Repeat the lines between the one holding "You are a computer-use agent. Image resolution: width=1456" and the one holding "Open the Geçerli", inclusive, reproducing them exactly.

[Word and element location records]
*-*-*

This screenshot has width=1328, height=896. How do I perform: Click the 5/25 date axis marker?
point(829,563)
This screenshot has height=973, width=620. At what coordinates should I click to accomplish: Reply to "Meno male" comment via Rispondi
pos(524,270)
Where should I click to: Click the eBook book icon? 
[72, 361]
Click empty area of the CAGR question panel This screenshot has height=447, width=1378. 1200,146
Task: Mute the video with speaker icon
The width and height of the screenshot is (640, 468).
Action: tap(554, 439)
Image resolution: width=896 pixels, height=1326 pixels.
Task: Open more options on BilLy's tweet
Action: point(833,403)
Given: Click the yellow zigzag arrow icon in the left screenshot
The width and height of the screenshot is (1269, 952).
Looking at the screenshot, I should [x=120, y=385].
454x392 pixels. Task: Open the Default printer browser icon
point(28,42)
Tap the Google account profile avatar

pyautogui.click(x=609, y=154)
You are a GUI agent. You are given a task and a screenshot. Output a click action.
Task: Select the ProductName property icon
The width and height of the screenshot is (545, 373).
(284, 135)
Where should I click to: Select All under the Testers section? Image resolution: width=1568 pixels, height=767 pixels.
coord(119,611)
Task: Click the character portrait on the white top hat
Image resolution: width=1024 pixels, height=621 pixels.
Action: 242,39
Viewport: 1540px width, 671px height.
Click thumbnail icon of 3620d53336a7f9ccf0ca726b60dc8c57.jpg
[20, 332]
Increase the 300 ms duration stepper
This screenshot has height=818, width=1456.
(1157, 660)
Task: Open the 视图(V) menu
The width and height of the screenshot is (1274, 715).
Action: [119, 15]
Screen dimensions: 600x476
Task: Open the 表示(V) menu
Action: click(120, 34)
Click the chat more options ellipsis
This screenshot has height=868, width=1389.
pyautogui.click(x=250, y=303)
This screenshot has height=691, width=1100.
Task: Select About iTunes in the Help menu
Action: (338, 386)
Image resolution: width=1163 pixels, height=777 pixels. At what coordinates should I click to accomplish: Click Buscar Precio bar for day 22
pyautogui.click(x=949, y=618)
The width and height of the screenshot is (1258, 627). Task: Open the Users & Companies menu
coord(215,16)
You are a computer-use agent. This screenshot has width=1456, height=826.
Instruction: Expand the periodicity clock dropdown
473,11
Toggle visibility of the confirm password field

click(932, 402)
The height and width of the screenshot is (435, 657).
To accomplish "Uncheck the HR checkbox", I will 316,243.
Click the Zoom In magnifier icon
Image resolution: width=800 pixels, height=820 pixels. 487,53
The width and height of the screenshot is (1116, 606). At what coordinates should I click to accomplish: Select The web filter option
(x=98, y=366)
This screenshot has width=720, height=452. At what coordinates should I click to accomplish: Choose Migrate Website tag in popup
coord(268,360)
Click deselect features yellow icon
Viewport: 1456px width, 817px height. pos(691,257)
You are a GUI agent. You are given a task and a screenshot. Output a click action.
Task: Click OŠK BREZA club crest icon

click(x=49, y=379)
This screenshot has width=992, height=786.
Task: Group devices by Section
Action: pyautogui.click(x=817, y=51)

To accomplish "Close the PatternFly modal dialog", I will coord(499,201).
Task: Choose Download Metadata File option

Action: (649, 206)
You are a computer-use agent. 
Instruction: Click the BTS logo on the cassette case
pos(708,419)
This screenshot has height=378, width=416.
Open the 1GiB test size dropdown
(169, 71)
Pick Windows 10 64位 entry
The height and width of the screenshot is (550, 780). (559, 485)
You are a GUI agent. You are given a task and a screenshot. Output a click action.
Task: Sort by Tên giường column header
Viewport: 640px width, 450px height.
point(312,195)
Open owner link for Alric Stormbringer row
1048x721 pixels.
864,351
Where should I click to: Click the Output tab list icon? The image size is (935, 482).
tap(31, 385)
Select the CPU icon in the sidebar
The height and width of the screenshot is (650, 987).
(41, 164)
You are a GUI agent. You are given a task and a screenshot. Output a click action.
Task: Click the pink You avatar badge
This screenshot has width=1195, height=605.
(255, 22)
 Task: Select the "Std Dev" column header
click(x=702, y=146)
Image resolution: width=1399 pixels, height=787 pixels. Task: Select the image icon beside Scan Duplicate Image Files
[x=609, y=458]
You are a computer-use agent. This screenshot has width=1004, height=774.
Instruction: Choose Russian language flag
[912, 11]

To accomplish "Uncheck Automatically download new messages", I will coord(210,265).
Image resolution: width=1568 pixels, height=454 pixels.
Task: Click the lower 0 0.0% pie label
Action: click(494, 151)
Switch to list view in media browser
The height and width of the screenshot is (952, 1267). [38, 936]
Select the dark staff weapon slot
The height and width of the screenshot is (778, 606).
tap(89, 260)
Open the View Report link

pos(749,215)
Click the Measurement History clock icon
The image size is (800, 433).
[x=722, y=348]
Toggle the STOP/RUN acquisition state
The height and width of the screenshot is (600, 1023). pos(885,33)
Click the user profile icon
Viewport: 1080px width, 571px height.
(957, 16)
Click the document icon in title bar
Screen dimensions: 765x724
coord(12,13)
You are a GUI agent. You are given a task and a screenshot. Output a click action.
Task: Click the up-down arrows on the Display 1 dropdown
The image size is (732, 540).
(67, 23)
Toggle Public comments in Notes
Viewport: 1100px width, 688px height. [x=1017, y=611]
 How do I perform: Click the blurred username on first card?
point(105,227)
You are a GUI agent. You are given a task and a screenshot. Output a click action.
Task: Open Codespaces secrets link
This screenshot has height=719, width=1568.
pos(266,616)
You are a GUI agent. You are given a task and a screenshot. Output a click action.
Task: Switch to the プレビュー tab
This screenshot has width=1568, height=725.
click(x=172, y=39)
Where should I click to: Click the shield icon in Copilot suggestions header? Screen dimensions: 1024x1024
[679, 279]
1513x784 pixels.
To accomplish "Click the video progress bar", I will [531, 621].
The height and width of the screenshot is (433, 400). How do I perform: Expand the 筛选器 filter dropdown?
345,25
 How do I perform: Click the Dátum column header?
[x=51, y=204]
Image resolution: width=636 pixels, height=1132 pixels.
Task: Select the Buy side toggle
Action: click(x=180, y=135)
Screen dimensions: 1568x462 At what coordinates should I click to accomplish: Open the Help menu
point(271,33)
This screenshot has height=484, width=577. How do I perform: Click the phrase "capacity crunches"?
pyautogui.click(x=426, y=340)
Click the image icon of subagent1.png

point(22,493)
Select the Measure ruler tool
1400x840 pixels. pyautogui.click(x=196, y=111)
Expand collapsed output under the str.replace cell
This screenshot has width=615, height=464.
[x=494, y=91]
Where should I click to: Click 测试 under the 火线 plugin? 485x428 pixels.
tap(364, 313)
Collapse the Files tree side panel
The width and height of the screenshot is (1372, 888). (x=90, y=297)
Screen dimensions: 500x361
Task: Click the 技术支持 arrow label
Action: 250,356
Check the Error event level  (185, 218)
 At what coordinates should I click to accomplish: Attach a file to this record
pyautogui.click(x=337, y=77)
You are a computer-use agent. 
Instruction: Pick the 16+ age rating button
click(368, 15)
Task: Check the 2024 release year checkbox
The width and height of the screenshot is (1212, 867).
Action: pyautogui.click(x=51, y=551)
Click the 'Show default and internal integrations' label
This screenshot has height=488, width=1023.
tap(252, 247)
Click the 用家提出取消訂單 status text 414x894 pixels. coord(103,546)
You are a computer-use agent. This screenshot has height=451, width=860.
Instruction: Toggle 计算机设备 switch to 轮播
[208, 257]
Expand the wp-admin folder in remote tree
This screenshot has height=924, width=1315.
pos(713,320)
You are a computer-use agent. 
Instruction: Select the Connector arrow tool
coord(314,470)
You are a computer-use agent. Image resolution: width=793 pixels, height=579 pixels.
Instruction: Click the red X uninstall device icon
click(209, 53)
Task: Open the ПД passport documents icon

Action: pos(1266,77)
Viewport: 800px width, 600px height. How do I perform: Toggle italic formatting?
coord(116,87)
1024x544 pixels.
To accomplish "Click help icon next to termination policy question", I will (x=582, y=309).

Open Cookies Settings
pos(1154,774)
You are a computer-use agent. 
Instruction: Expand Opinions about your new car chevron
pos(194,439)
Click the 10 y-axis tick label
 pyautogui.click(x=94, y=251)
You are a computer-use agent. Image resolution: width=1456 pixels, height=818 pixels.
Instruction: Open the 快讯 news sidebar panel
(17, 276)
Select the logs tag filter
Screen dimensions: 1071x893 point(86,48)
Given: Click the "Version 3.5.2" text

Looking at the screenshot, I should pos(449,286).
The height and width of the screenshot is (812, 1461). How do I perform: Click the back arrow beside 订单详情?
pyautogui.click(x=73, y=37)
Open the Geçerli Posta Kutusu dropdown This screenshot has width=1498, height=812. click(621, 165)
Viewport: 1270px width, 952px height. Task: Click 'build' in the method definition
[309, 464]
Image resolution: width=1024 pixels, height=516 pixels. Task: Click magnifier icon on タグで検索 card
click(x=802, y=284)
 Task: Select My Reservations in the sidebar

*-*-*

Reply to the task
You are a computer-use agent. Image resolution: width=1456 pixels, height=818 pixels.
Instruction: Open the 快讯 news sidebar panel
(17, 276)
Select the logs tag filter
Screen dimensions: 1071x893 point(86,48)
Given: Click the "Version 3.5.2" text

Looking at the screenshot, I should pos(449,286).
The height and width of the screenshot is (812, 1461). How do I perform: Click the back arrow beside 订单详情?
pyautogui.click(x=73, y=37)
Open the Geçerli Posta Kutusu dropdown This screenshot has width=1498, height=812. click(621, 165)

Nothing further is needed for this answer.